Ikkoku Mairi (一国まいり): Okayama
My first journal is written in anything but a religious setting. However, I have already had an encounter that warrants a write-up.
My schedule thus far:
Take the train to Kurashiki to finally see the historical district around the canal. I will admit this is a rather nice place to enjoy a sunny afternoon or to view the Bizen pottery, famous in this area. However, Kurashiki is hardly a monumental stopping force. A few short hours, a few pictures, and one typical random conversation with a curious Japanese person later, and I’m on the local to Okayama.
Arrive in Okayama. As long as I was here, I figured a few shots of the famous Korakuen Garden wouldn’t hurt either. The garden was as beautiful and crowded as ever, but it wasn’t until I was already headed back to the station that I had a rather random encounter…
A couple approached me from behind. I didn’t see the man’s face, because it was obscured by a rather large sugegasa – the conical hat normally worn by henro – he was wearing. Upon further inspection, I saw he was dressed in monk garb – white robes (although he had brown outer robes), a purple sash, the sugegasa, and white two-toed sandals.
Naturally, I knew he couldn’t be a henro traveler, because I was still in Okayama-ken. That didn’t stop me from assuming he might be headed the same direction I was… I moved forward for a closer look and discovered: he was a foreigner! And more to the point, he was speaking English to his female companion. Curiosity got the best of me: I had to ask.

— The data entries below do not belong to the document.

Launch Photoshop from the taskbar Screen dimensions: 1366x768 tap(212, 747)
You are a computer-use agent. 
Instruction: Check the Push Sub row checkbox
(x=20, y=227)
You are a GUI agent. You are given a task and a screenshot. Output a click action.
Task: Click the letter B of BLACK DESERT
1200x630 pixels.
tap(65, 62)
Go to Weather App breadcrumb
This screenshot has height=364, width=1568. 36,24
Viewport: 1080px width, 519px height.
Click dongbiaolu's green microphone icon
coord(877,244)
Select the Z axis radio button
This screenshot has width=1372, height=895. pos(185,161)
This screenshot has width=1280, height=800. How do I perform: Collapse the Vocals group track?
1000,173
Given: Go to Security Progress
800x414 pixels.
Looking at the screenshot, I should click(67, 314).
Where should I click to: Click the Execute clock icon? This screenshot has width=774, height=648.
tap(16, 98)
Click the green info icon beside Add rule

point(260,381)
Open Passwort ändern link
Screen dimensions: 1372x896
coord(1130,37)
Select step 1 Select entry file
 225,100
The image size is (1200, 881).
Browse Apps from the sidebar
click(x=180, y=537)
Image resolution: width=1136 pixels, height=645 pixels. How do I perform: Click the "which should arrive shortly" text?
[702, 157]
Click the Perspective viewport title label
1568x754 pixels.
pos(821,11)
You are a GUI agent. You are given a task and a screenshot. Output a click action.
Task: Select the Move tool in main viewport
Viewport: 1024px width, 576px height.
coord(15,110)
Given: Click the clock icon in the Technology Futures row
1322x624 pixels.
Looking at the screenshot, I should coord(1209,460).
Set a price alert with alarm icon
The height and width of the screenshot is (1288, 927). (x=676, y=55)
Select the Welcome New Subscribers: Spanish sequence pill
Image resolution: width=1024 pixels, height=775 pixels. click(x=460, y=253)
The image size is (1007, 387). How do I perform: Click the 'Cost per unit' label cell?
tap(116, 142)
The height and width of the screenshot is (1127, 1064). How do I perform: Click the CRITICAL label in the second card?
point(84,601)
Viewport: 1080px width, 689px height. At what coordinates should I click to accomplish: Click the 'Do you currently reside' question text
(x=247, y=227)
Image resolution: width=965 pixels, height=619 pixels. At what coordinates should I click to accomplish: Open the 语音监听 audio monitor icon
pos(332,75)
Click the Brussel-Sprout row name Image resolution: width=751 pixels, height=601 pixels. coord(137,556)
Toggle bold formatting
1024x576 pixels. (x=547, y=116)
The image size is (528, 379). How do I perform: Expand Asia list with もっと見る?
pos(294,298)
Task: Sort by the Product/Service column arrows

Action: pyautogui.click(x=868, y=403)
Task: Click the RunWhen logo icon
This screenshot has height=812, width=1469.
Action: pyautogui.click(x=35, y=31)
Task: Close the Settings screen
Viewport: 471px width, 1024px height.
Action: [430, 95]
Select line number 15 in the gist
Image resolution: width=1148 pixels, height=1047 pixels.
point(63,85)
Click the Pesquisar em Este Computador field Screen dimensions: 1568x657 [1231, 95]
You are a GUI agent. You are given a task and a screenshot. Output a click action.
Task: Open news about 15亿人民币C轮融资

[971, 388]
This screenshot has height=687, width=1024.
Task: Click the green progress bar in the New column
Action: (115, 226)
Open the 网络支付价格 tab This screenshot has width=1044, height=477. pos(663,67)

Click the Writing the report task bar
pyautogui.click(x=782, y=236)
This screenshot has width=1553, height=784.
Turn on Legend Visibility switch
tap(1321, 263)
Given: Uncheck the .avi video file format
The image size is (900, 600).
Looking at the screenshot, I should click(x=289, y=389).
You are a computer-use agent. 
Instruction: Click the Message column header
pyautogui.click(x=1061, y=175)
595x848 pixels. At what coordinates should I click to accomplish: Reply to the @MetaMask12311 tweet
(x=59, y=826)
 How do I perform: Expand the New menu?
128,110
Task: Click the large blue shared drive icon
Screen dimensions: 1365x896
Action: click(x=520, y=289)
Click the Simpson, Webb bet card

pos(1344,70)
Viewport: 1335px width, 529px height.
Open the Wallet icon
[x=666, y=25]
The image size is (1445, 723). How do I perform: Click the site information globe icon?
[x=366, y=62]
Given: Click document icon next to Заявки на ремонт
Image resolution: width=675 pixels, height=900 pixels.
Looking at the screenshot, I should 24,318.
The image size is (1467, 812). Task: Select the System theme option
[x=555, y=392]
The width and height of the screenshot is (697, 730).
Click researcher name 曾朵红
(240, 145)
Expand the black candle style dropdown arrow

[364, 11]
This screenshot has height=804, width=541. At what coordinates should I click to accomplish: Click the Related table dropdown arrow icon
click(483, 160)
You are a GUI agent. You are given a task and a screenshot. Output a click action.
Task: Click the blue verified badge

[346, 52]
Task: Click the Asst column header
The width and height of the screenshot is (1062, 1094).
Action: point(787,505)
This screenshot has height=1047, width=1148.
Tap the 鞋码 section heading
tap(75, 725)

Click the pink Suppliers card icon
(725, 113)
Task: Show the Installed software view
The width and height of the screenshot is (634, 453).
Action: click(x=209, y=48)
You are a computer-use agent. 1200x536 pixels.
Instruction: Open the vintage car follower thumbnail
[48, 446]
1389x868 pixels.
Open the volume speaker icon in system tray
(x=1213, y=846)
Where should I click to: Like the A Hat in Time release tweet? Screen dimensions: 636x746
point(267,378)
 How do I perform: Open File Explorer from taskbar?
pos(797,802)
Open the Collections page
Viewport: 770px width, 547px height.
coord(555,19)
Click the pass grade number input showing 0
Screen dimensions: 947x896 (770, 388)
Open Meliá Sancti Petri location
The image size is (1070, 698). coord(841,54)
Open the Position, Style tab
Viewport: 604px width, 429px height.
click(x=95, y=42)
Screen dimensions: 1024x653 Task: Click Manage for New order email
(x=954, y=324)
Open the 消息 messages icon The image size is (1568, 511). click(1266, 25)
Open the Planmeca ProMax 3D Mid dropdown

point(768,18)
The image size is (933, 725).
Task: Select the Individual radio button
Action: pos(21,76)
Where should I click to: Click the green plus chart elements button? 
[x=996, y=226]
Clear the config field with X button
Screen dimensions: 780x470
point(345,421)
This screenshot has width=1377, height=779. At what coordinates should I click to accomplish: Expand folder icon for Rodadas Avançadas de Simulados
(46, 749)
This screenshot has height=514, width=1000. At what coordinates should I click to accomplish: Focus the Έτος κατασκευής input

“Ohenro des ka?” (Are you a pilgrim?)
“No, but I’ve done it five times.”
If chance encounters were strawberries, I would have been eating a rather large fruit smoothie. I quickly told him I’d be attempting the 23 temples in Tokushima-ken for Golden Week, and passed along my blog address. I really wish I could have stayed and talked about lesser known pilgrim facts, but I think he had to be somewhere.
But, that wasn’t before I learned his name was Kevin (later discovered to be Kevin Seperic, mentioned on the known henro list). He was a monk in Okayama, and he had completed his last pilgrimage in June on his scooter, marking the trail with a series of “X”s in spray paint – very useful. He also confirmed the free lodging I had heard about near Temple 12, which was a relief, because that day will be filled with a lot of mountain climbing.
I’ll be catching an early train on the Marine Liner from Okayama to Takamatsu tomorrow morning.
May the spirit of Kukai be with you.